** STATED PROBLEM A **
Set down the part of the Steudel biography from "From 1797 he" to "at the university.", word for word.
** STATED PROBLEM B **
Take the biography of the theologian Johann Christian Friedrich Steudel further, starting after its last sentence.

** PAGE EXTRACT **
(begin)
Johann Christian Friedrich Steudel (25 October 1779, in Esslingen am Neckar – 24 October 1837, in Tübingen) was a German Lutheran theologian. He was a brother of botanist Ernst Gottlieb von Steudel (1783–1856).

From 1797 he studied Protestant theology at the University of Tübingen. Beginning in 1803, he worked as a vicar in Oberesslingen, and two years later, became a tutor at Tübinger Stift. In 1808 he traveled to Paris, where he studied with Silvestre de Sacy and Carl Benedict Hase. Following his return to Germany, he served as a deacon in Cannstatt (from 1810) and Tübingen (from 1812). In 1815 he became an associate professor of theology at the University of Tübingen, where in 1822 he gained a full professorship. From 1826 onward, he was a professor of dogmatics and Old Testament theology at the university.
(end)
** SUPPLIED MATERIAL **
(begin)
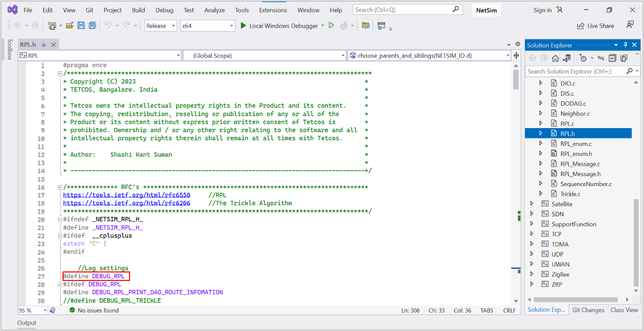The height and width of the screenshot is (331, 644).
Task: Click the Open File folder icon
Action: click(x=69, y=26)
(end)
** EXPECTED OUTPUT A **
From 1797 he studied Protestant theology at the University of Tübingen. Beginning in 1803, he worked as a vicar in Oberesslingen, and two years later, became a tutor at Tübinger Stift. In 1808 he traveled to Paris, where he studied with Silvestre de Sacy and Carl Benedict Hase. Following his return to Germany, he served as a deacon in Cannstatt (from 1810) and Tübingen (from 1812). In 1815 he became an associate professor of theology at the University of Tübingen, where in 1822 he gained a full professorship. From 1826 onward, he was a professor of dogmatics and Old Testament theology at the university.

** EXPECTED OUTPUT B **
He was a proponent of rational supernaturalism, and was the last prominent member of the so-called "Old Tübingen School" of theology. During the latter part of his career, he spearheaded an attack on David Strauss's controversial book, Das Leben Jesu.

Selected works 
In 1828 he founded the journal Tübinger Zeitschrift für Theologie. The following are a few of Steudel's significant writings:
 Ueber die Haltbarkeit des Glaubens an geschichtliche, hohere Offenbarung Gottes, 1814 – On the durability of faith in an historical, higher revelation of God.
 Neuere Vorträge über Religion und Christenthum, 1825 – Newer lectures on religion and Christianity.
 Grundzüge einer Apologetik für das Christenthum, 1830 – Principles of apologetics for Christianity.
 Die Glaubenslehre der evangelisch-protestantischen Kirche, 1834 – The doctrine of the faith of the Evangelical-Protestant Church.
After his death, his lectures on Old Testament theology were published by Gustav Friedrich Oehler.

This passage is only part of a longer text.